▶ ABOUT THIS EXERCISE
Return the following from the records below: each line, word for word, starting with the line that contains "For every named target in this 1484×2473" and going on through the line that contains "FAQ (163, 6)", with nothing outside that range.

▶ MATERIAL FOR THIS TASK
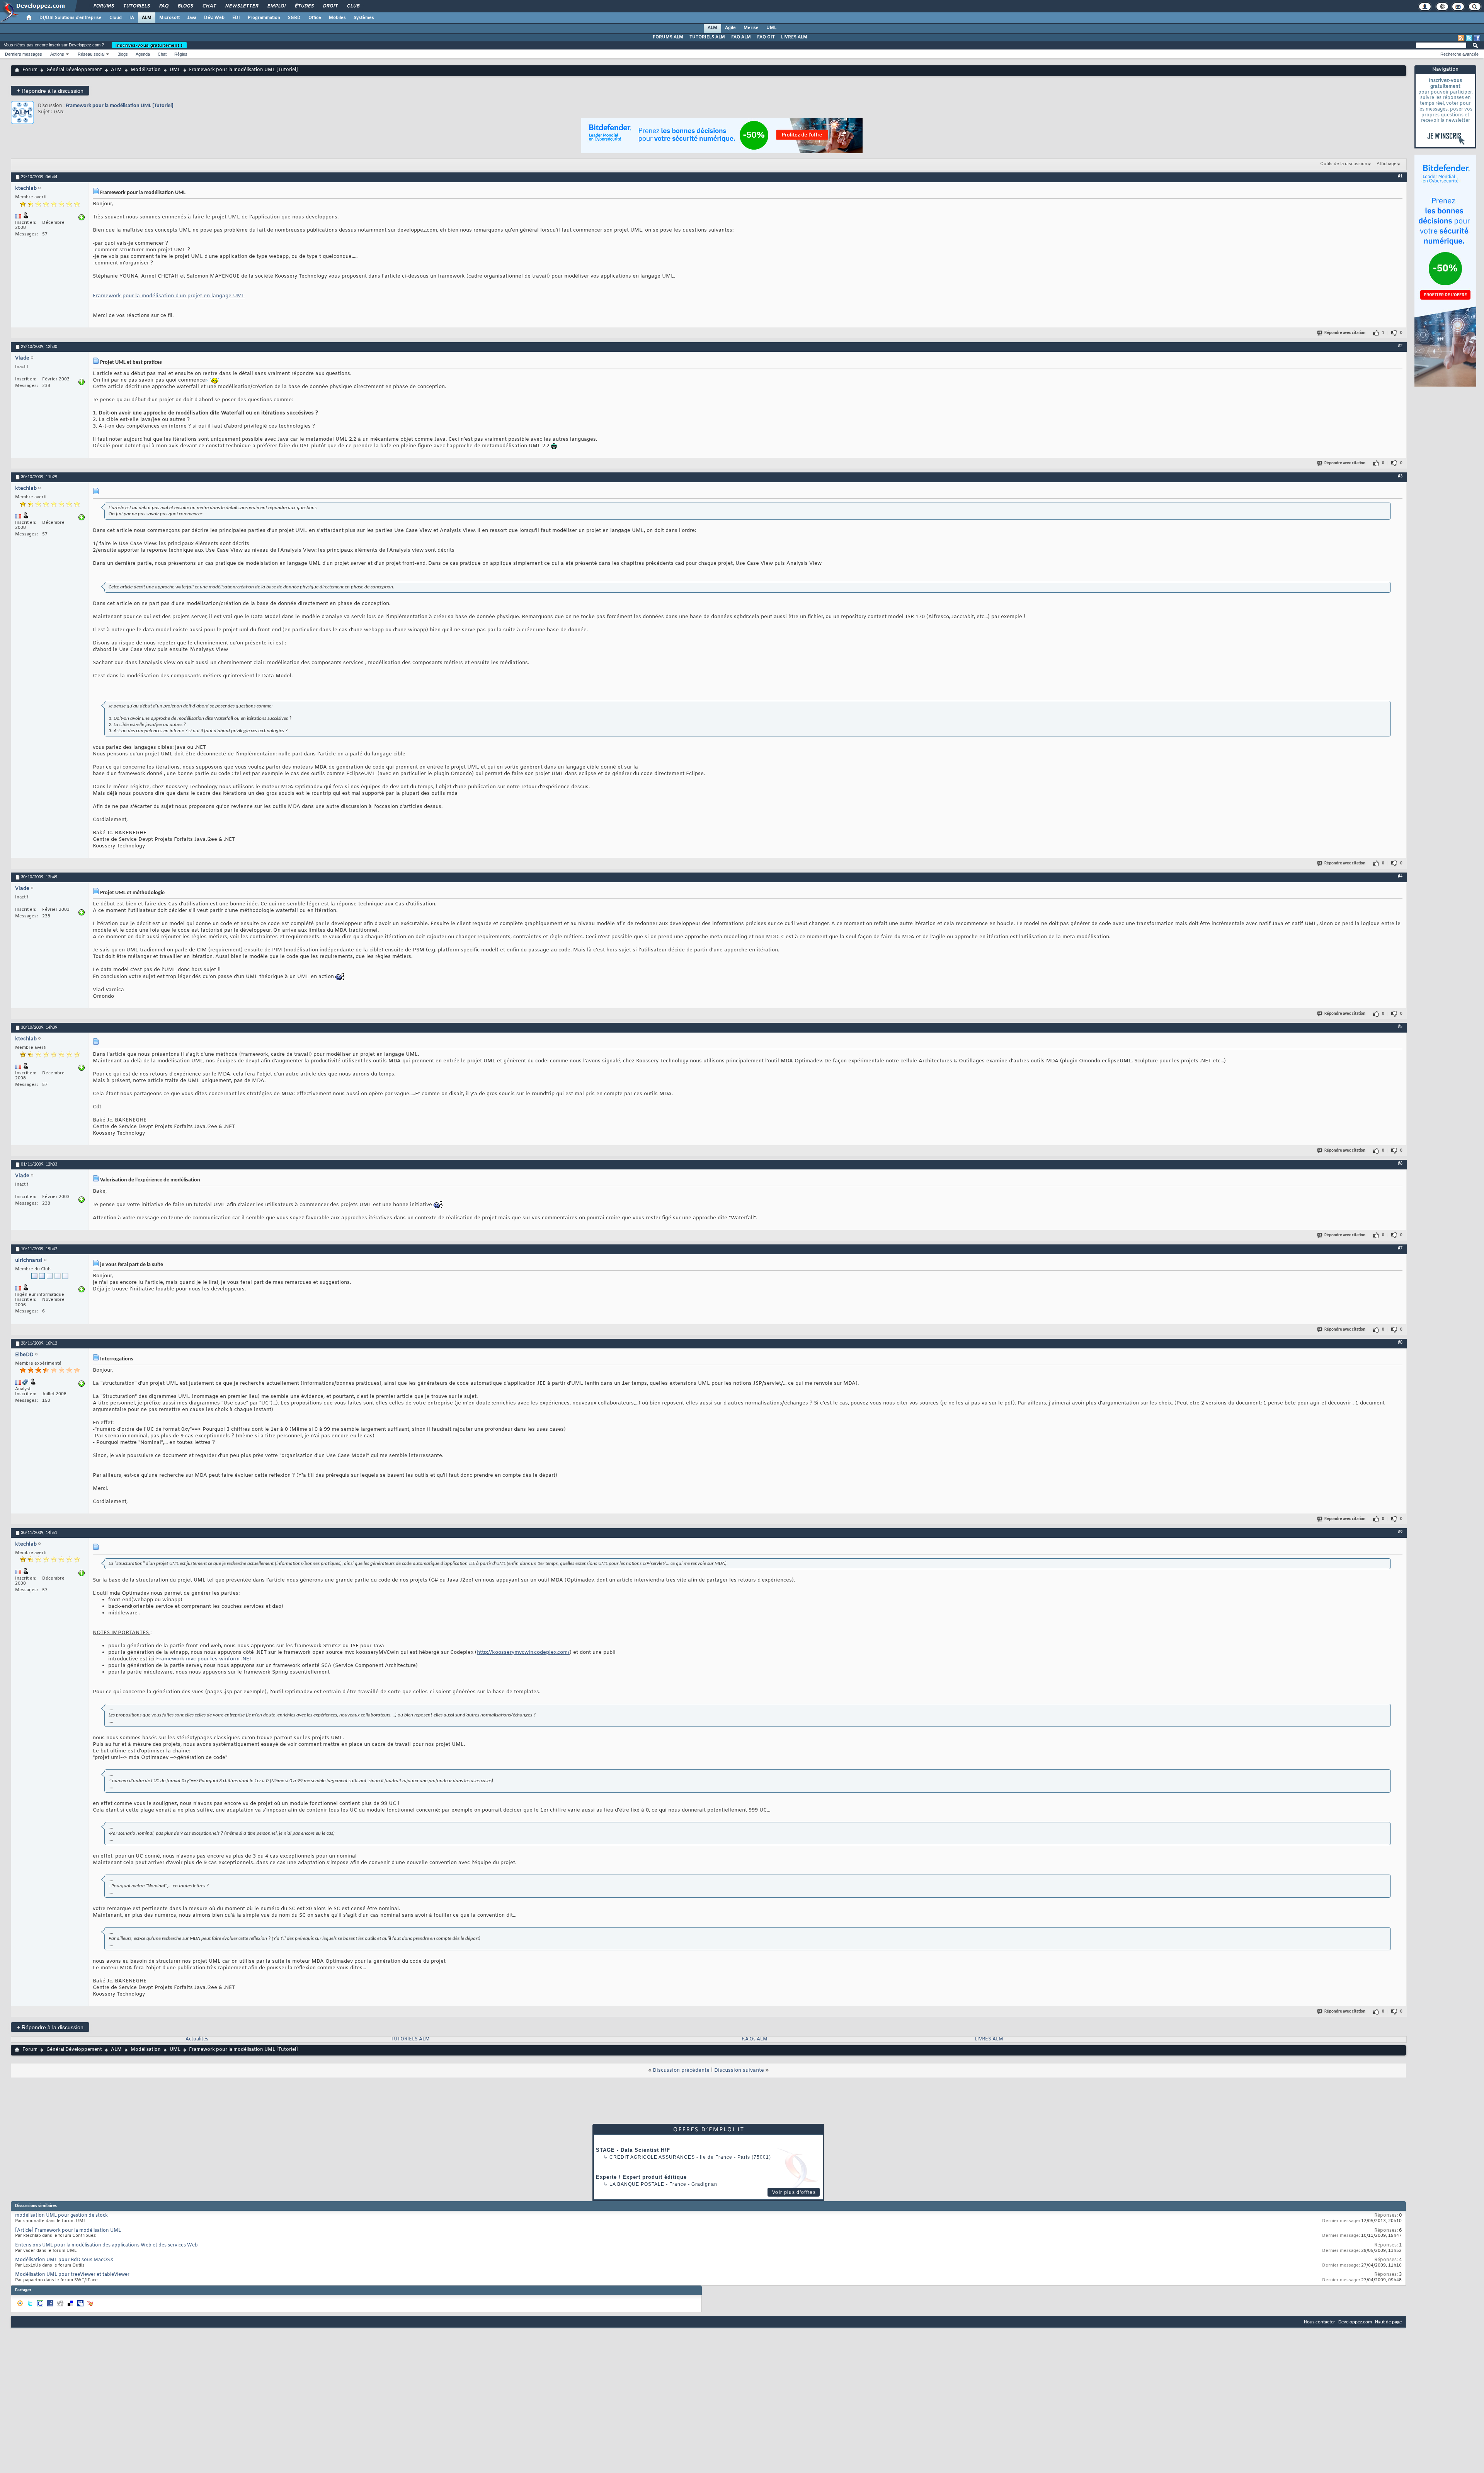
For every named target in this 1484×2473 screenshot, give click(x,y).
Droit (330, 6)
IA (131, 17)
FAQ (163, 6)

==

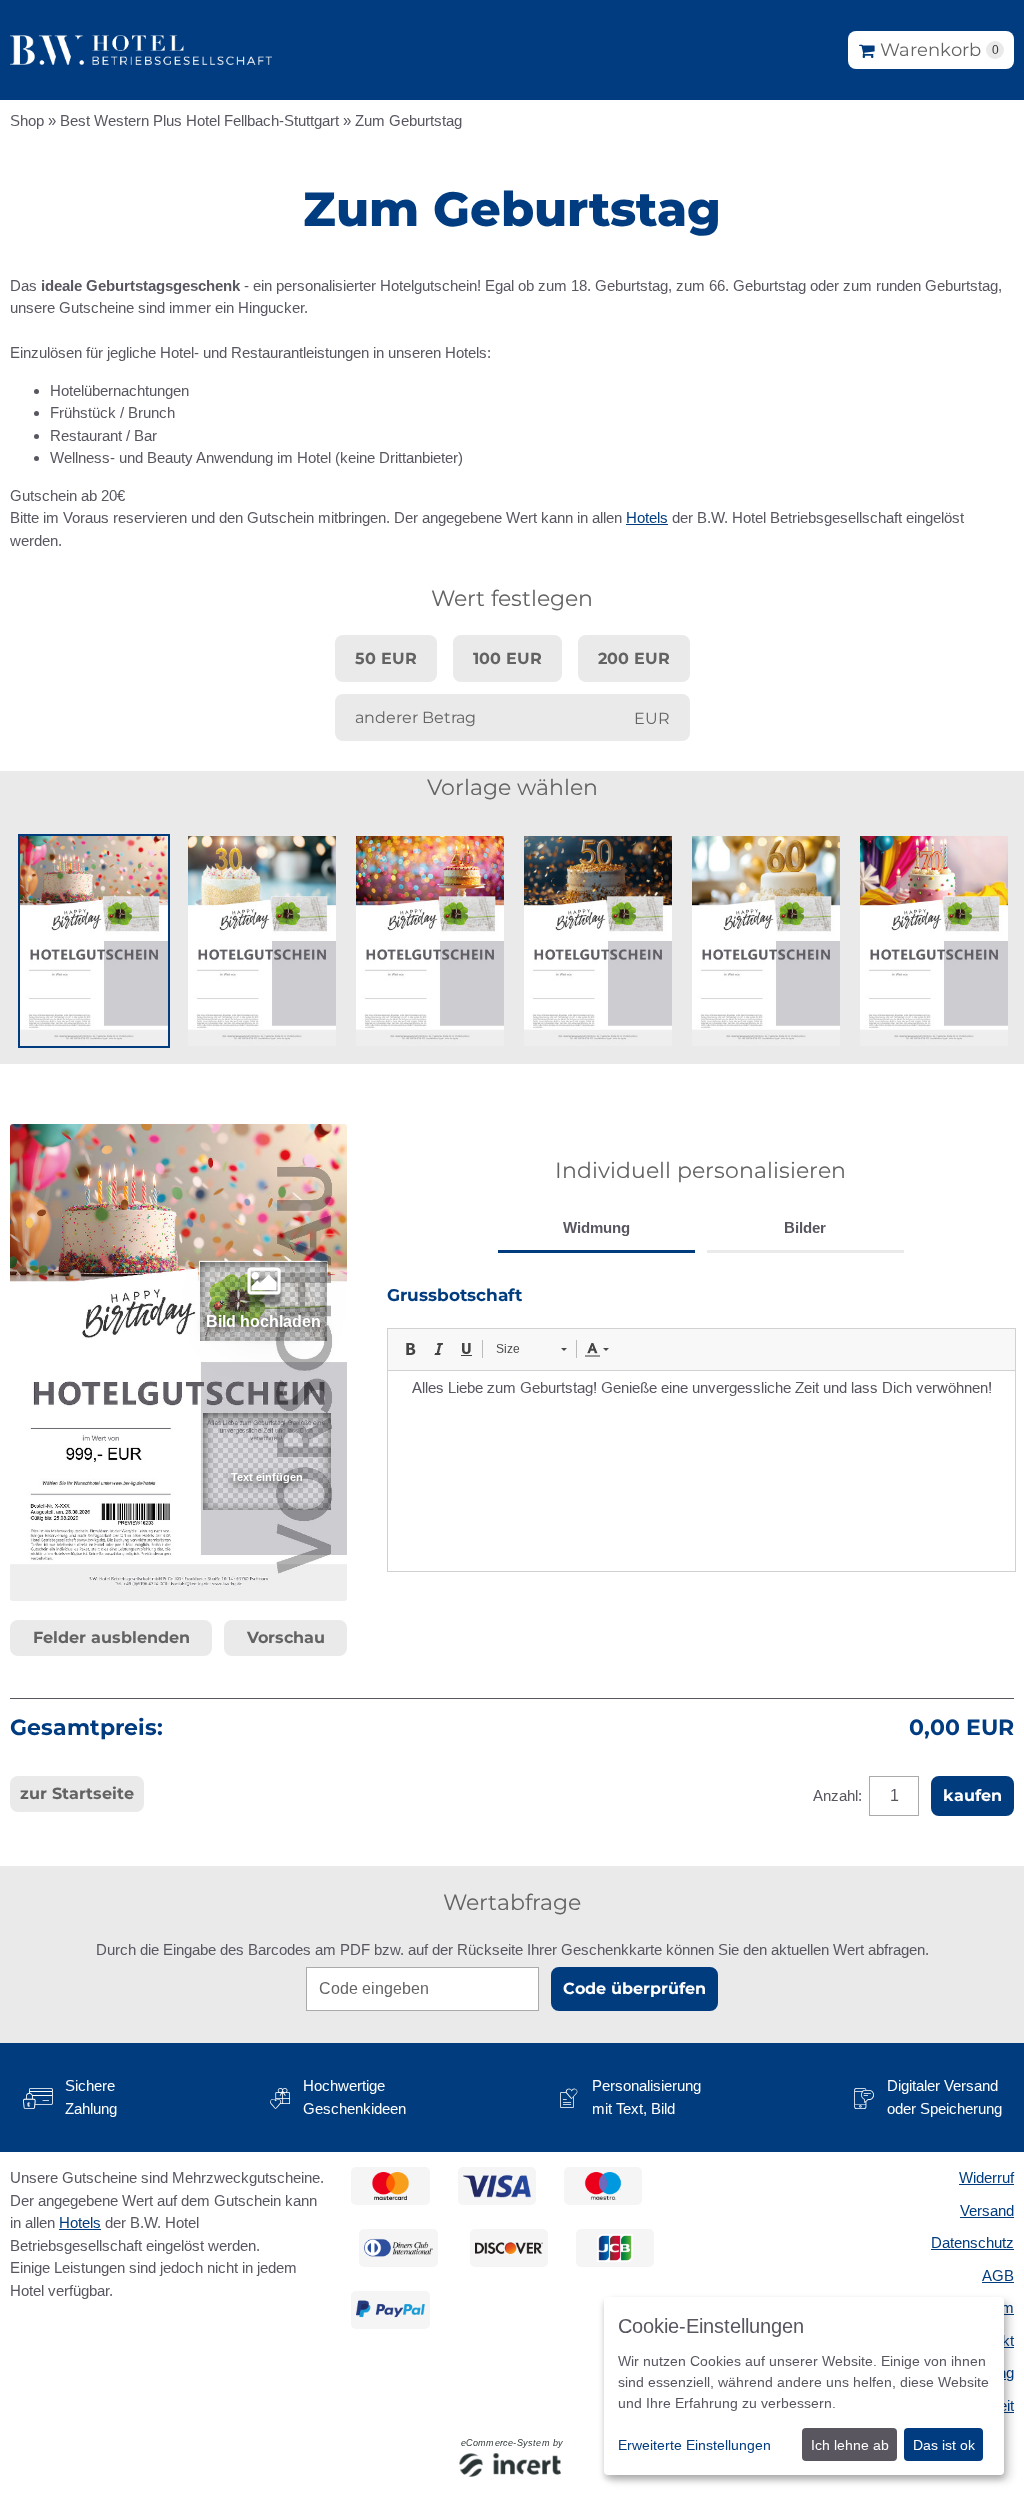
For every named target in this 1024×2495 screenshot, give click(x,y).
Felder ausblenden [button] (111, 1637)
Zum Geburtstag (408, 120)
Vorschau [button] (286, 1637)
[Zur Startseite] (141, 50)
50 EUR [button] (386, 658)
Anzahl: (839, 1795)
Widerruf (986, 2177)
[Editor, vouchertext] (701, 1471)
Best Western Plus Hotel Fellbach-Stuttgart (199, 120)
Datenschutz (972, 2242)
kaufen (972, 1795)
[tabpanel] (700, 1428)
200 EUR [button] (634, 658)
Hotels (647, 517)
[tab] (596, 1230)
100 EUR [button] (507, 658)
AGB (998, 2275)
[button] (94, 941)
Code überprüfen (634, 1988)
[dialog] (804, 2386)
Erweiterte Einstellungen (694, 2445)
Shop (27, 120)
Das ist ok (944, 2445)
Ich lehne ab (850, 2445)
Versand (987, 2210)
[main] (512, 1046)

▶ RESULT
For every named target in this 1484×2473 screenshot, give click(x,y).
Droit (330, 6)
IA (131, 17)
FAQ (163, 6)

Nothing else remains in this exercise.